As mentioned in earlier post on Atoms, Molecules & Stoichiometry – there aren’t many differences in the Mole Calculations questions between GCE A-Level (Advanced Level) Chemistry & GCE O-Level (Ordinary Level) Chemistry, in terms of formulae and approach.

However, in GCE A-Level Chemistry (H1/H2), the examiners expect you to have a good grasp of Basic Chemistry knowledge i.e. topics in GCE O-Level Chemistry should be at your finger tips.

Take the following question that i recently gave it to my A-Level JC1 H2 Chemistry Weekly Class.


What is the mass of Zn obtained when 50g of Zinc Oxide is reduced by 50g of charcoal?

In this Mole Calculations question, students are expected to be able to write the balanced chemical equation based on the information given. Half of my students can’t write the balanced chemical equations! Because they have forgotten about the topic of Metals & Reactivity Series in GCE O-Levels!

Warning: Do not throw away your GCE O-Level Chemistry notes just yet. You might need it at times for quick revision.

Let’s take a look at the approach to solve this question.

Suggested Answer:

Recalling what we have learned in GCE O-Level Chemistry, when ZnO is reduced by charcoal (which is essentially Carbon) – we will obtain the Zn metal and Carbon Monoxide as the products.

ZnO (s)   +   C (s)   –>   Zn (s)   +   CO (g)

50g                50g

No. of moles of ZnO = Mass of ZnO / Mr of ZnO = 50 / (65.4 + 16) = 0.614 mol

No. of moles of C = Mass of C / Ar of C = 50 / 12 = 4.17 mol

Therefore,  ZnO is the Limiting Reagent & C is the Excess Reagent

No. of moles of Zn formed = No. of moles of ZnO = 0.614 mol

[Limiting Reagent determines the amount of product(s) formed]

Therefore, Mass of Zn formed = Mole of Zn X Ar of Zn = 0.614 X 65.4 = 40.2g (3 sig. fig)

Hope the above example gives you an idea on some of the expectations you need when making transition from GCE O-Level Chemistry to GCE A-Level Chemistry.

Let’s try out one question below.

Quick Check 1:

Calculate the volume of CO2 produced (at r.t.p) by decomposing 15g of calcium carbonate.

PS: Try out the question and leave your answers in the comment section below.

Many people talked about teaching Chemistry, I simply LOVE it.
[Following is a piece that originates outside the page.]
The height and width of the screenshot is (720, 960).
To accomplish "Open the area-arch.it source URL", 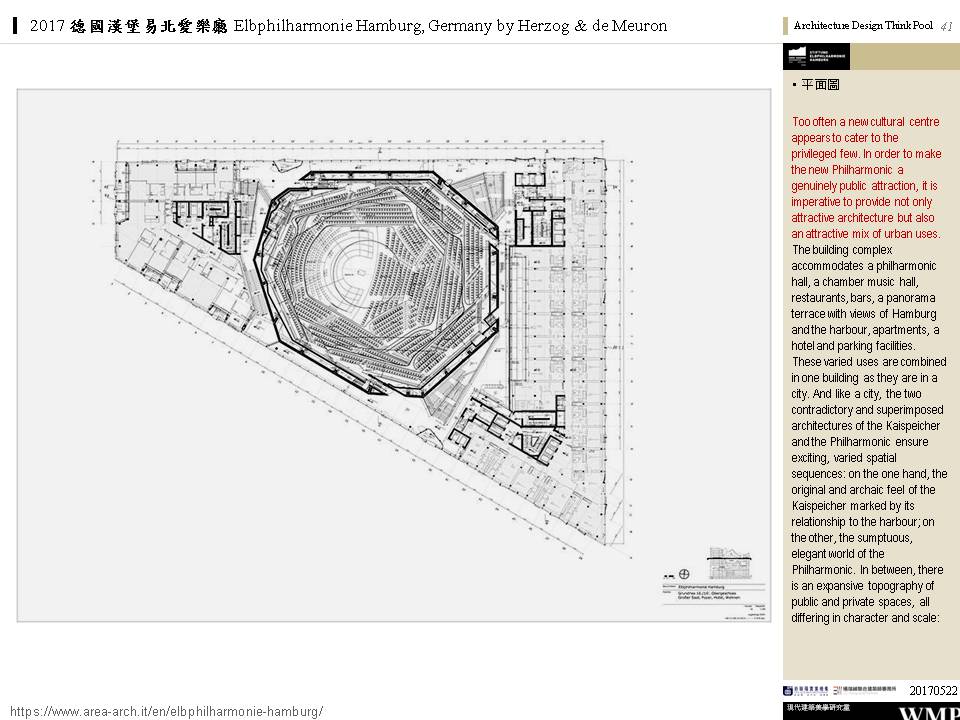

I am a passionate Chemistry Coach based in Singapore, Southeast-Asia and aspire to be one of the most dynamic, powerful and humorous speakers in Asia. My 16+ years of coaching experience has equipped me to understand the true reasons why students are not able to perform well in Chemistry, and allow me to structure my teaching methodology to cater to different levels of learners. If you have found this post useful, please share it with your friends. I would really appreciate it!

6 Responses to Mole Calculation Question in Atoms, Molecules & Stoichiometry

  1. CaCO3 (s) -> CO2 (g) + CaO (s)

    nCaCO3 = 15/(12+3(16)+40.1) = 0.14985 mol

    Since mole ratio of CaCO3:CO2 is 1:1, nCO2 = 0.14985 mol

    At r.t.p., Vol of CO2 produced = 0.14985 x 24 = 3.5964 dm³ = 3600 cm³ (3sf)

  2. no.of moles of CaCO3=15/100
    accrdn to eqn>>> CaCO3–>CaO+CO2
    THERFRE,no.of moles of CO2=0.15mol as well!!
    hence vol of CO2=0.15X24
    =3.6dm cube

  3. Job well done everyone! Answer is indeed 3.6 dm3 or 3600cm3 for the volume of CO2 produced.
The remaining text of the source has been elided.